Collected data.
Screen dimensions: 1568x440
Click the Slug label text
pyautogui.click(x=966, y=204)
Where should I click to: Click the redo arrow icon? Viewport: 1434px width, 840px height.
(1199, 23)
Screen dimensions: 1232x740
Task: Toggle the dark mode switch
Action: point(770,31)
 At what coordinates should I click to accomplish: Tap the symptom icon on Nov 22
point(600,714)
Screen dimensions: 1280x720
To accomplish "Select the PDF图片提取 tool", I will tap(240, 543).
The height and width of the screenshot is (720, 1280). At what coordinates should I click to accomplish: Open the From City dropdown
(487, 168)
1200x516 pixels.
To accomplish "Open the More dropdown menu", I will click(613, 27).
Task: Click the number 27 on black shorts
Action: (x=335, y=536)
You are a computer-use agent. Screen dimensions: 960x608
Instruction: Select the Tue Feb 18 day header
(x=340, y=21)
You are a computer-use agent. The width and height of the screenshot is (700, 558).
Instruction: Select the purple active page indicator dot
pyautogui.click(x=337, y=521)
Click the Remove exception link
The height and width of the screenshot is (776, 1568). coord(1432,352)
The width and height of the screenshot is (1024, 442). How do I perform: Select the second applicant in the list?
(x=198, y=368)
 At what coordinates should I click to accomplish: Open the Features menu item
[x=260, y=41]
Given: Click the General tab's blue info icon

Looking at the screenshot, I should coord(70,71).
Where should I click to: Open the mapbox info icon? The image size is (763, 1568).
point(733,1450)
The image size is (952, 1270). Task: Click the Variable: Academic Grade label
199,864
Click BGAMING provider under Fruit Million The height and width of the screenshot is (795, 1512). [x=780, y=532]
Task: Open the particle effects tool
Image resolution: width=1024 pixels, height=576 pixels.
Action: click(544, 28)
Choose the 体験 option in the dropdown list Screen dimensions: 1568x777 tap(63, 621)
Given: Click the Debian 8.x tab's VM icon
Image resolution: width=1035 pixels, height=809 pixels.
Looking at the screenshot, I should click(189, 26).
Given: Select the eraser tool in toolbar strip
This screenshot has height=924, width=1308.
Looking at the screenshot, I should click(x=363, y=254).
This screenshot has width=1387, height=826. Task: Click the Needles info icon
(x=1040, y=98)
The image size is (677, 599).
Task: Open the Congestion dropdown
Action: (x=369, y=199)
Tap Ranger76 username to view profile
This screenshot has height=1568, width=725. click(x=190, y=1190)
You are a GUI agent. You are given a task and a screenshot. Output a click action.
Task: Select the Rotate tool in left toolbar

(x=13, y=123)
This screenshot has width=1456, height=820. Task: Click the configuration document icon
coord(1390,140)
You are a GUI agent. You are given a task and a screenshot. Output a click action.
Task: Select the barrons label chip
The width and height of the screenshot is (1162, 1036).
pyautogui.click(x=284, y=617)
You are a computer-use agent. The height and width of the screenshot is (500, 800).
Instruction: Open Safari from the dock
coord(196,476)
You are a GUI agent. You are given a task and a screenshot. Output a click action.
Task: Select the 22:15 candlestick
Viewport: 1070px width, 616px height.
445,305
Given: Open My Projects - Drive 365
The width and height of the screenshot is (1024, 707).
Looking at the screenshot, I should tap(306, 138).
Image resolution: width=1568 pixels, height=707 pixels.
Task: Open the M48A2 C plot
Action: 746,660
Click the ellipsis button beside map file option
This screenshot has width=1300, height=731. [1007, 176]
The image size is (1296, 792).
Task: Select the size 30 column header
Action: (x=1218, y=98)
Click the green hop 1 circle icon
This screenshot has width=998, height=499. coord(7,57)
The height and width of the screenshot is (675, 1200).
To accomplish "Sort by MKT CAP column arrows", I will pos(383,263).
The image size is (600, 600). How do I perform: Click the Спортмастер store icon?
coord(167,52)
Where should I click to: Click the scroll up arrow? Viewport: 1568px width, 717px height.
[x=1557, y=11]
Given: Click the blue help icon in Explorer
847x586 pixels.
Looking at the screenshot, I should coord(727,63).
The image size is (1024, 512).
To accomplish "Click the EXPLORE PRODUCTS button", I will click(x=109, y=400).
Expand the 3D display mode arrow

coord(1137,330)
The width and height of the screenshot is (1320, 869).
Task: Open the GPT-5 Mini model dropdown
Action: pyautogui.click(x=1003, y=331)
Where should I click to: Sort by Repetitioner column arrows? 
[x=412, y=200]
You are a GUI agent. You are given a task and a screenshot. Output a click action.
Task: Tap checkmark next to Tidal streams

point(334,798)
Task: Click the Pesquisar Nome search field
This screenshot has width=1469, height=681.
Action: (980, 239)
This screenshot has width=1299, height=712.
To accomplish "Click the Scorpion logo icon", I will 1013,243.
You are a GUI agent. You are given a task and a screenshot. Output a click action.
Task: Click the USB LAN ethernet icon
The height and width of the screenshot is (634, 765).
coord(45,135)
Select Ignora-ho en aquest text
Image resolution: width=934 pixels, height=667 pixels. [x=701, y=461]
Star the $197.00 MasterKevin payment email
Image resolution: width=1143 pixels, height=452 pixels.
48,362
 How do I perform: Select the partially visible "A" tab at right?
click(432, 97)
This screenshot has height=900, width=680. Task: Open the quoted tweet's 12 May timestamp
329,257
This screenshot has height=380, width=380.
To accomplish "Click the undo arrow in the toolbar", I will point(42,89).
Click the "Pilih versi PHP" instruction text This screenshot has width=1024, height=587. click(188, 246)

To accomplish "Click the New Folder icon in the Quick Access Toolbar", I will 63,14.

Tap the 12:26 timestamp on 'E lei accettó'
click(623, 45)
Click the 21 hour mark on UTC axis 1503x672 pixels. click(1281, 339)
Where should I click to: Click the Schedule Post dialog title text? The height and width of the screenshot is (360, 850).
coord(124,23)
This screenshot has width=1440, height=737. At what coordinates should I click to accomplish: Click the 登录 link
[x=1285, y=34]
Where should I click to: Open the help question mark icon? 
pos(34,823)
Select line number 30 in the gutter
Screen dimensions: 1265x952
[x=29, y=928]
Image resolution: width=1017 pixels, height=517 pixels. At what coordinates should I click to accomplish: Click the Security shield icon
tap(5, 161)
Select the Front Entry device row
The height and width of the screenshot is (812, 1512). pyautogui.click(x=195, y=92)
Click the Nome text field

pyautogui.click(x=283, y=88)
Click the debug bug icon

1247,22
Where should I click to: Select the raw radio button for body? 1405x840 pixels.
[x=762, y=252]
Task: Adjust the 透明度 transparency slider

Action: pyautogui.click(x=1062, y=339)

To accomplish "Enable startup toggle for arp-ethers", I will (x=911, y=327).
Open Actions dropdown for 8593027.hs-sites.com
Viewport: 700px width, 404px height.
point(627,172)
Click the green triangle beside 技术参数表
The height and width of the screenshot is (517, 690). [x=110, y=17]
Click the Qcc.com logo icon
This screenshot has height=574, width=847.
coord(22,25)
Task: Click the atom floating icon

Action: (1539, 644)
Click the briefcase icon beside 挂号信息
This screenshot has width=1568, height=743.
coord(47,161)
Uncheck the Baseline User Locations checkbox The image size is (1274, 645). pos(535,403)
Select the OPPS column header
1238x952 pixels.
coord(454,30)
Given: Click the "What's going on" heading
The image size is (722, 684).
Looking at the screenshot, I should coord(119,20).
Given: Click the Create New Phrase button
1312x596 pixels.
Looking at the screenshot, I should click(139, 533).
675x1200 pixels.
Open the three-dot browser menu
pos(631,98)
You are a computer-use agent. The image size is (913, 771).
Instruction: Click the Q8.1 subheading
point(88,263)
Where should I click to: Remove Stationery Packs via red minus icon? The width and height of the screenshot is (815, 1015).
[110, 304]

WHAT IS BEING ASKED. Please give again the lines above between the line holding "Instruction: Open Safari from the dock" and the line holding "Given: Open My Projects - Drive 365", inclusive, exactly as they are and with nothing added.

TASK SOLUTION.
Instruction: Open Safari from the dock
coord(196,476)
You are a GUI agent. You are given a task and a screenshot. Output a click action.
Task: Select the 22:15 candlestick
Viewport: 1070px width, 616px height.
445,305
Given: Open My Projects - Drive 365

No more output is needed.